Ta gra jest tragiczna, ale jej tragizm nie polega na ubytkach natury czysto gamingowej – do tego tematu jeszcze wrócimy. STALKER 2 to dzieło, które zrodziło się w cieniu wojny. Ukraiński deweloper GSC Game World – podobnie jak miliony innych ludzi – musiał przystosować się do nowej rzeczywistości, co rzecz jasna odbiło się na tempie prac.

Już nawet nie pamiętam, ile razy STALKER 2 zaliczył obsuwę, niemniej długo oczekiwana premiera stała się faktem – dzieło GSC Game World trafia na rynek 20 listopada 2024 r. Data niemal symboliczna – 19 listopada minął 1000. dzień rosyjskiej inwazji na Ukrainę.

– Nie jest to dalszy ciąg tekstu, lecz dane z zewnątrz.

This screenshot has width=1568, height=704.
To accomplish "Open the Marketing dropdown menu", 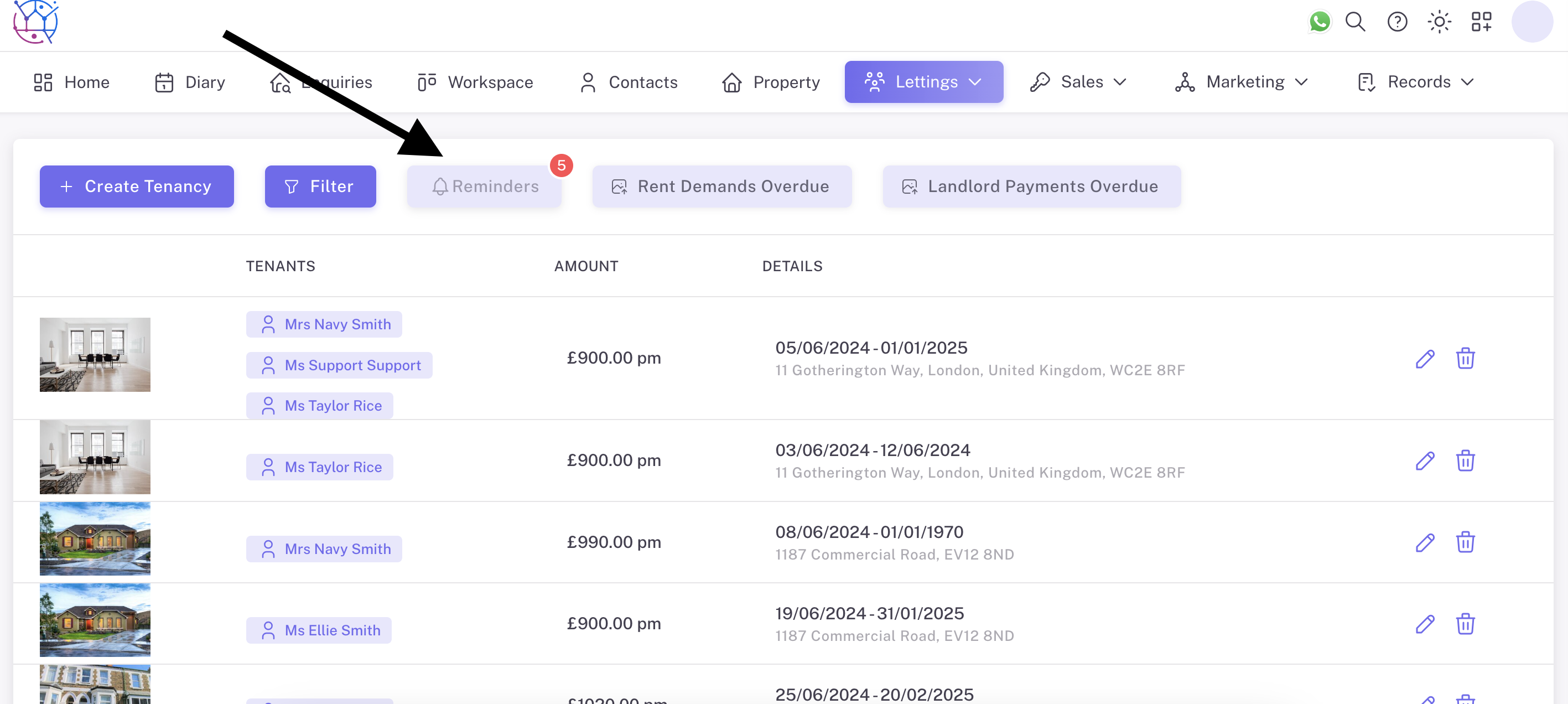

Miałem okazję długo i intensywnie romansować z nowym STALKEREM przed oficjalną premierą i muszę przyznać, że kilka razy doszło do kłótni. Zona jest kapryśna, ale potrafi skrzętnie kamuflować ubytki natury technicznej. Pozwolę więc sobie rozkręcić STALKERA 2 do ostatniej śrubki, chowając w torbie z narzędziami swój sentyment wobec serii.

STALKER: S jak Survival

Podobno ortodoksyjni wyznawcy STALKERA oburzają się, gdy zestawia się gry tej serii z wyrazem “survival”. Na szczęście jest i dobra informacja: STALKER 2 to survival i to pełną gębą! Prawidła rządzące tym uniwersum zostały zachowane, a pradawne stalkerowskie tradycje powracają w blasku i chwale. Ponownie biegamy po krzakach, bagnach, pijemy wódkę, strzelamy z zacinającej się broni, jemy kiełbasę, przyjmujemy zabójcze dawki promieniowania, a w wolnych chwilach (gdy skończy się wódka) szukamy artefaktów. STALKER 2 w toku rozgrywki nieustannie testować będzie naszą czujność, umiejętność zarządzania zasobami i determinację.

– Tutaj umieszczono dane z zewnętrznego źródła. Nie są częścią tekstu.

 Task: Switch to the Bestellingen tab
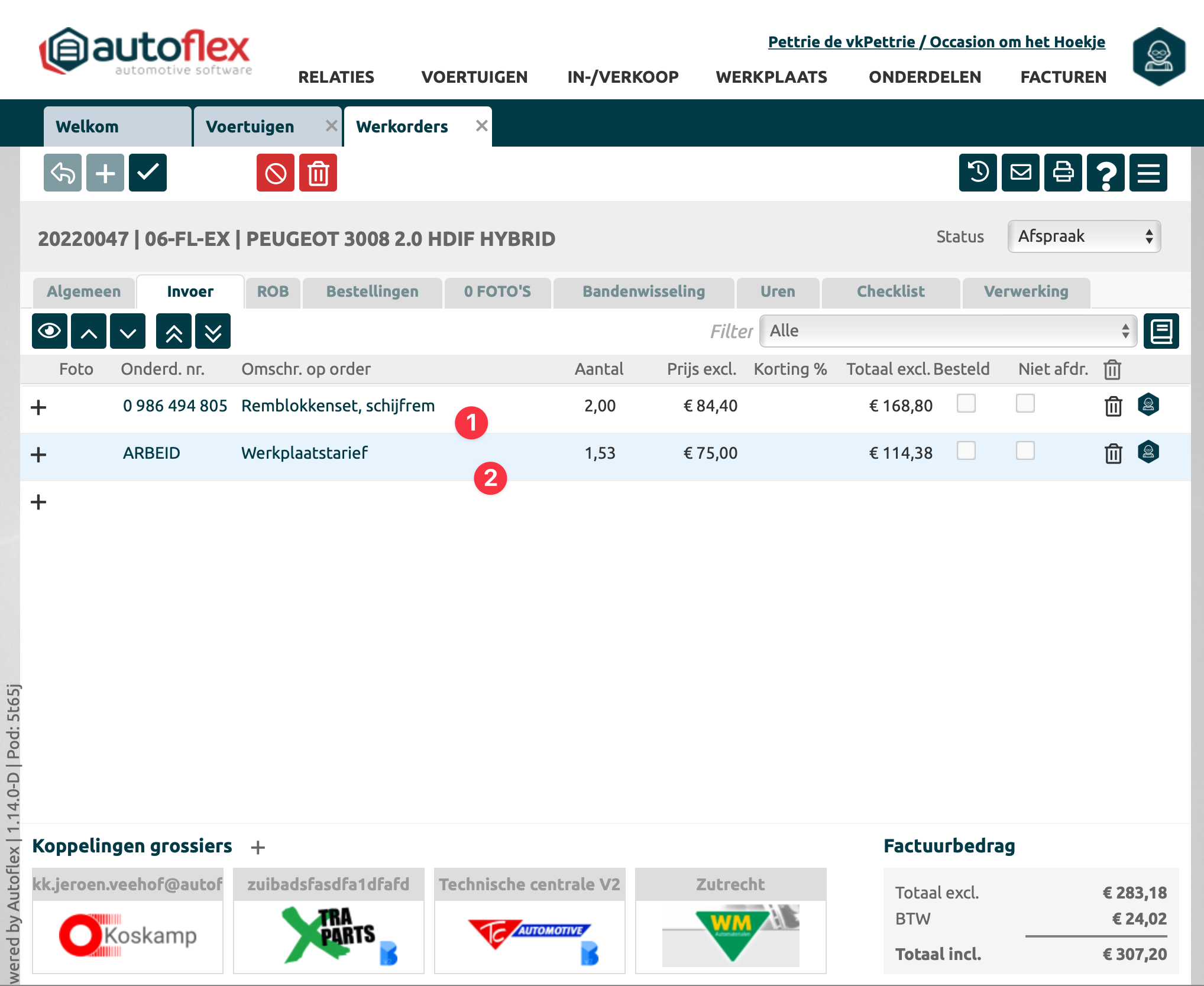click(372, 292)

STALKER 2 - 1STALKER 2 - 2STALKER 2 - 3STALKER 2 - 4Zona jest brutalna, ale ma swój klimat i urok

Czy warto odwiedzić opuszczony budynek? A jeśli w okolicach grasuje anomalia? Albo w pobliżu czai się grupa zmutowanych psów lub szczurów? STALKER 2 jest brutalny i potrafi sprowadzić na ziemię, co jest jego olbrzymią zaletą. Tu każdy dba o siebie. Z czasem gracz i tak zacznie myśleć jak stalker, poruszać się jak stalker i walczyć jak stalker. Istotny będzie tu poziom trudności (ten najtrudniejszy nie wybacza absolutnie żadnych błędów). Druga strona tego survivalowego medalu to festiwal pomniejszych niedociągnięć, który wystawił moją cierpliwość na próbę. STALKER 2 potrzebuje dodatkowego wsparcia, potrzebuje więcej serca, więc szykujcie się na solidny day-one patch i zapewne na tym się nie skończy.

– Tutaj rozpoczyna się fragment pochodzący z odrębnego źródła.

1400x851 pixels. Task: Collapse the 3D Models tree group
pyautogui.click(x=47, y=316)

Survivalowa natura STALKERA 2 zmusza nas do szanowania amunicji, wyboru odpowiedniego jej rodzaju, dbania o broń (uszkodzona ma tendencje do zacinania się w kluczowych momentach) czy wybrania innych wariantów rozwiązania konfliktu (skradanie zawsze spoko). Mamy też pewną swobodę w doborze ulepszeń wyposażenia, monitorujemy parametry życiowe. Słowem: skojarzenia z Metro Exodus są słuszne. Co prawda rewolucji nie ma, ale jeśli lubisz takie rozwiązania, to będziesz zadowolony. Nie jest to też Green Hell, ale otoczenie potrafi miejscami dać w kość. Po prostu STALKER.

STALKER 2: T jak Tarcica

Tarcica to produkt drzewny, który powstał w wyniku przecięcia pnia, czy gałęzi. Dlaczego o tym wspominam? Wyobraź sobie stary tartak znajdujący się w zapomnianej przez czas i technologię wiosce. Jakie masz skojarzenia? Ubóstwo? Polska B? Lata 90.? Bieda w krajach byłego ZSRR? Dobry trop. Jeśli spojrzysz na STALKERA 2, to istnieje duże prawdopodobieństwo, że w twojej głowie zakiełkuje myśl: “gdzieś to już widziałem”.

Do rzeczy: GSC Game World po mistrzowsku przełożyło utrwalony w głowach wielu ludzi postsowiecki obraz nędzy i rozpaczy na język gry. Projekty lokacji, maszyny, meble, wyposażenie – my to wszystko “widzieliśmy”, my to wszystko znamy (osobiście, ze szkoły, lub z przekazów osób starszych). Oczywiście ja mam świadomość, że jest to wizytówka serii STALKER – po prostu zaznaczam, że aktualnie jest lepiej, więcej i ładniej. STALKER 2 momentami naprawdę urzeka, chociaż nie jest to najwyższa liga, jeśli chodzi o oprawę graficzną.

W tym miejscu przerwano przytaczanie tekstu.